Vehicular-Computational Resource Geofencing: Efficient Spatiotemporal Uncertainty Estimation

Future vehicles are envisioned as smart objects equipped with sensors, actuators, storage capacity and computing resources. Intelligent transportation systems (ITS) have the potential to enhance transportation efficiency, road safety, and sustainability. Vehicular cloud computing (VCC) has emerged to facilitate intervehicle communication and data exchange enabling ITS services. However, existing VCC solutions are unable to satisfy the stringent quality of experience (QoE) requirements for running vehicular applications, especially delay- and throughput-sensitive applications, given the high communication delay and latency with the central cloud.
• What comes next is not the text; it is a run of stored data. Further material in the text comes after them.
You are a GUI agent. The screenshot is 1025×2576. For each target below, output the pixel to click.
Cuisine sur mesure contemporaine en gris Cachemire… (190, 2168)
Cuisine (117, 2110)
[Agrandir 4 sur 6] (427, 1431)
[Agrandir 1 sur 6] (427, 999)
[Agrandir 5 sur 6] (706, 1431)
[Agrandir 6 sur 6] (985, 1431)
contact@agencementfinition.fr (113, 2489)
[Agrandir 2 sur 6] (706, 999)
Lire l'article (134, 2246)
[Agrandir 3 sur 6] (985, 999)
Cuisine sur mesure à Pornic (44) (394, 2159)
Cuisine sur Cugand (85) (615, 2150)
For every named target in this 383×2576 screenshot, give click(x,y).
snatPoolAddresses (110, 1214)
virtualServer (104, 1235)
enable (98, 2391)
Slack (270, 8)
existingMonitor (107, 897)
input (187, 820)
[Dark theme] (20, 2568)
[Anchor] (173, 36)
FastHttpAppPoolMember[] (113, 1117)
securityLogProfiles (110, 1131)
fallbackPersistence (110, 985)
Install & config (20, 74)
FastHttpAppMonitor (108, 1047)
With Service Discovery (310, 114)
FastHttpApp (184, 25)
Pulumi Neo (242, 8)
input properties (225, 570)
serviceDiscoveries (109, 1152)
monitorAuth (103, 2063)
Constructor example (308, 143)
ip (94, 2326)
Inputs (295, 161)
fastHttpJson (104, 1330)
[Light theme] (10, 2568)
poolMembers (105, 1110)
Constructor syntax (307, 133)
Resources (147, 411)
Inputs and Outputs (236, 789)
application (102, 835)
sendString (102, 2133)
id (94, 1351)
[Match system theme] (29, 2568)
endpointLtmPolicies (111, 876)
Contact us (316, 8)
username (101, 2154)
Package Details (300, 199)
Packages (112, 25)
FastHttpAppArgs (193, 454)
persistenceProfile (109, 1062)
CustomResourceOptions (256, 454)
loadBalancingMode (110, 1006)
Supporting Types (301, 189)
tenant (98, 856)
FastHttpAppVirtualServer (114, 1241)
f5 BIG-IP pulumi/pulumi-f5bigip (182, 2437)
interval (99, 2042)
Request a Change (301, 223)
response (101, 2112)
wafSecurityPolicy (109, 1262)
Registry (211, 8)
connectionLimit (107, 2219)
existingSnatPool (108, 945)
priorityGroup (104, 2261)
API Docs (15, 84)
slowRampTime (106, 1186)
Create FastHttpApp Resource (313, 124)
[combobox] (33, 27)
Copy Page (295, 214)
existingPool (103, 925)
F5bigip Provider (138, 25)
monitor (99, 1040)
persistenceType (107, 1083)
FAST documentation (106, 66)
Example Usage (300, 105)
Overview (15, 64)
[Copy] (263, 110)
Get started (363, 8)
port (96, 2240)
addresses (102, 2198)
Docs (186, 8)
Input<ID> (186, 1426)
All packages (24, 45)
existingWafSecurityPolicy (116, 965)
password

To encounter these challenges, vehicular edge computing (VEC) solutions have emerged which rely on infrastructure or roadside units (RSUs) to bring cloud computing services closer to the user. Our objective is to enable the utilization of computational resources embedded in moving service vehicles to further enhance the QoE of vehicular users requesting computational tasks in urban environments. This methodology has the potential to extend the computation coverage to areas with limited RSU infrastructure as well as reduce the computational latency as services are provided closer to the user. To enable this approach, the service vehicles need to develop a spatiotemporal awareness of other computational resources within range and predict their future availability. The objective of this research is to propose an efficient computational resource geofencing solution to maximize the QoE of vehicular users requiring computational tasks. We evaluate the efficiency of the proposed resource geofencing algorithm under different realistic operating conditions. According to our evaluation, the service vehicles estimate the spatiotemporal uncertainty and predict the availability of computational resources with up to 99% confidence.